** Records follows **

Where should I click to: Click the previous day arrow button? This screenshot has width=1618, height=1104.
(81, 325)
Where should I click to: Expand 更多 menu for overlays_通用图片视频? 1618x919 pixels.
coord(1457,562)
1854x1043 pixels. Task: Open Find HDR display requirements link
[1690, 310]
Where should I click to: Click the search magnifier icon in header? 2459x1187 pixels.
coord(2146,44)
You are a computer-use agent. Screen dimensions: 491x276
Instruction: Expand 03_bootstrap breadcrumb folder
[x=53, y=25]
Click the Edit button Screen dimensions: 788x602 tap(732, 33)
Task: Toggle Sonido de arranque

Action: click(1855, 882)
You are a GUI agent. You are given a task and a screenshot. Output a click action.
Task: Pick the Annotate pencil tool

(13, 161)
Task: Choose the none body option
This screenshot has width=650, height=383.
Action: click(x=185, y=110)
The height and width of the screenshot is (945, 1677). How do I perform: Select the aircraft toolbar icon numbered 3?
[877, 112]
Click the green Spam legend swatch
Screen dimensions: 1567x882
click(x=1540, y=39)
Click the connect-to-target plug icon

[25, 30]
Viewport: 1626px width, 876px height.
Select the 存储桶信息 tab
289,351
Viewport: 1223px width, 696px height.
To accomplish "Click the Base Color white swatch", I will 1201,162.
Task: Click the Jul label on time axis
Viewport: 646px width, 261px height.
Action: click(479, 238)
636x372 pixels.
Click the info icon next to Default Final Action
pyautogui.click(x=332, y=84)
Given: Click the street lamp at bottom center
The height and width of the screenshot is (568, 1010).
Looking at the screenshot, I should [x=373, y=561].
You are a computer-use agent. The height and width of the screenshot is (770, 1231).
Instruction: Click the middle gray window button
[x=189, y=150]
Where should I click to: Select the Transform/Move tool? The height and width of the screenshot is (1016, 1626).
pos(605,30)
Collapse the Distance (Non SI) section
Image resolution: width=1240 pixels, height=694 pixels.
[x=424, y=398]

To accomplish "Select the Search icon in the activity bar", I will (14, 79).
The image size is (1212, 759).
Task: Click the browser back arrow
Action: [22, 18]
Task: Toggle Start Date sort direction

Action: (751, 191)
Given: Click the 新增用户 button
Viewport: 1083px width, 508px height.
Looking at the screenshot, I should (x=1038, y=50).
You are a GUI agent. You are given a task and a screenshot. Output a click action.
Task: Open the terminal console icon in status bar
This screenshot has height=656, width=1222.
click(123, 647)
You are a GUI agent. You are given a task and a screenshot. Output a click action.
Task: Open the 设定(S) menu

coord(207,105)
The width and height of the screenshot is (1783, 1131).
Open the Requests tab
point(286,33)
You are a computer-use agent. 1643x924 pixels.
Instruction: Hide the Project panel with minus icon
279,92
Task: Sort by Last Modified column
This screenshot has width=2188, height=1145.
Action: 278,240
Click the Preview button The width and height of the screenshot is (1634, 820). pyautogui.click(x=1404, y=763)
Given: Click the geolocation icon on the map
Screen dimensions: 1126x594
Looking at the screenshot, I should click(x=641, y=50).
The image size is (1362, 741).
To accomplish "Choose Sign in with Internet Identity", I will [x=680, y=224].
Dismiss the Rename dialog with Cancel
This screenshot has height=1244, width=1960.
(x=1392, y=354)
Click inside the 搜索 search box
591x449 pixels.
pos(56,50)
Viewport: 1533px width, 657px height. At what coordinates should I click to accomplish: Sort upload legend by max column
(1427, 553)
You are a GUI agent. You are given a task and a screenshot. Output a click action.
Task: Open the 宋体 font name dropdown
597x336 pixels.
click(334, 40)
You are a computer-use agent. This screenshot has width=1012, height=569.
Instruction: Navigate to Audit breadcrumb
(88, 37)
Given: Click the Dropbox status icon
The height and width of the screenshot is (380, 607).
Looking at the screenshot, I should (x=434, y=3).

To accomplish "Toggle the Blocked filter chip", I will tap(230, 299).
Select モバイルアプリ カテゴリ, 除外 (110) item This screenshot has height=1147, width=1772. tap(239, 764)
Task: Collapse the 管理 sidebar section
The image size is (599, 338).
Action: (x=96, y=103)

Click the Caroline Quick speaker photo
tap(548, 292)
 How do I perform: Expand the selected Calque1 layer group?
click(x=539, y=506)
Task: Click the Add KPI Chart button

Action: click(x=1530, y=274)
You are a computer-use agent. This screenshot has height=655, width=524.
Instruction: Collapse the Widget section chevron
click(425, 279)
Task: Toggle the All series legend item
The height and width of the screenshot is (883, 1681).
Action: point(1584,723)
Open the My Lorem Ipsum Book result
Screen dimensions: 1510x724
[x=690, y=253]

** End of Records **

→ Your task
For each line in the data, set it down again exactly.

→ Your response
Where should I click to: Click the previous day arrow button? This screenshot has width=1618, height=1104.
(81, 325)
Where should I click to: Expand 更多 menu for overlays_通用图片视频? 1618x919 pixels.
coord(1457,562)
1854x1043 pixels. Task: Open Find HDR display requirements link
[1690, 310]
Where should I click to: Click the search magnifier icon in header? 2459x1187 pixels.
coord(2146,44)
You are a computer-use agent. Screen dimensions: 491x276
Instruction: Expand 03_bootstrap breadcrumb folder
[x=53, y=25]
Click the Edit button Screen dimensions: 788x602 tap(732, 33)
Task: Toggle Sonido de arranque

Action: click(1855, 882)
You are a GUI agent. You are given a task and a screenshot. Output a click action.
Task: Pick the Annotate pencil tool

(13, 161)
Task: Choose the none body option
This screenshot has width=650, height=383.
Action: click(x=185, y=110)
The height and width of the screenshot is (945, 1677). How do I perform: Select the aircraft toolbar icon numbered 3?
[877, 112]
Click the green Spam legend swatch
Screen dimensions: 1567x882
click(x=1540, y=39)
Click the connect-to-target plug icon

[25, 30]
Viewport: 1626px width, 876px height.
Select the 存储桶信息 tab
289,351
Viewport: 1223px width, 696px height.
To accomplish "Click the Base Color white swatch", I will 1201,162.
Task: Click the Jul label on time axis
Viewport: 646px width, 261px height.
Action: click(479, 238)
636x372 pixels.
Click the info icon next to Default Final Action
pyautogui.click(x=332, y=84)
Given: Click the street lamp at bottom center
The height and width of the screenshot is (568, 1010).
Looking at the screenshot, I should [x=373, y=561].
You are a computer-use agent. The height and width of the screenshot is (770, 1231).
Instruction: Click the middle gray window button
[x=189, y=150]
Where should I click to: Select the Transform/Move tool? The height and width of the screenshot is (1016, 1626).
pos(605,30)
Collapse the Distance (Non SI) section
Image resolution: width=1240 pixels, height=694 pixels.
[x=424, y=398]

To accomplish "Select the Search icon in the activity bar", I will (14, 79).
The image size is (1212, 759).
Task: Click the browser back arrow
Action: [22, 18]
Task: Toggle Start Date sort direction

Action: (751, 191)
Given: Click the 新增用户 button
Viewport: 1083px width, 508px height.
Looking at the screenshot, I should (x=1038, y=50).
You are a GUI agent. You are given a task and a screenshot. Output a click action.
Task: Open the terminal console icon in status bar
This screenshot has height=656, width=1222.
click(123, 647)
You are a GUI agent. You are given a task and a screenshot. Output a click action.
Task: Open the 设定(S) menu

coord(207,105)
The width and height of the screenshot is (1783, 1131).
Open the Requests tab
point(286,33)
You are a computer-use agent. 1643x924 pixels.
Instruction: Hide the Project panel with minus icon
279,92
Task: Sort by Last Modified column
This screenshot has width=2188, height=1145.
Action: 278,240
Click the Preview button The width and height of the screenshot is (1634, 820). pyautogui.click(x=1404, y=763)
Given: Click the geolocation icon on the map
Screen dimensions: 1126x594
Looking at the screenshot, I should click(x=641, y=50).
The image size is (1362, 741).
To accomplish "Choose Sign in with Internet Identity", I will [x=680, y=224].
Dismiss the Rename dialog with Cancel
This screenshot has height=1244, width=1960.
(x=1392, y=354)
Click inside the 搜索 search box
591x449 pixels.
pos(56,50)
Viewport: 1533px width, 657px height. At what coordinates should I click to accomplish: Sort upload legend by max column
(1427, 553)
You are a GUI agent. You are given a task and a screenshot. Output a click action.
Task: Open the 宋体 font name dropdown
597x336 pixels.
click(334, 40)
You are a computer-use agent. This screenshot has width=1012, height=569.
Instruction: Navigate to Audit breadcrumb
(88, 37)
Given: Click the Dropbox status icon
The height and width of the screenshot is (380, 607).
Looking at the screenshot, I should (x=434, y=3).

To accomplish "Toggle the Blocked filter chip", I will tap(230, 299).
Select モバイルアプリ カテゴリ, 除外 (110) item This screenshot has height=1147, width=1772. tap(239, 764)
Task: Collapse the 管理 sidebar section
The image size is (599, 338).
Action: (x=96, y=103)

Click the Caroline Quick speaker photo
tap(548, 292)
 How do I perform: Expand the selected Calque1 layer group?
click(x=539, y=506)
Task: Click the Add KPI Chart button

Action: click(x=1530, y=274)
You are a computer-use agent. This screenshot has height=655, width=524.
Instruction: Collapse the Widget section chevron
click(425, 279)
Task: Toggle the All series legend item
The height and width of the screenshot is (883, 1681).
Action: point(1584,723)
Open the My Lorem Ipsum Book result
Screen dimensions: 1510x724
[x=690, y=253]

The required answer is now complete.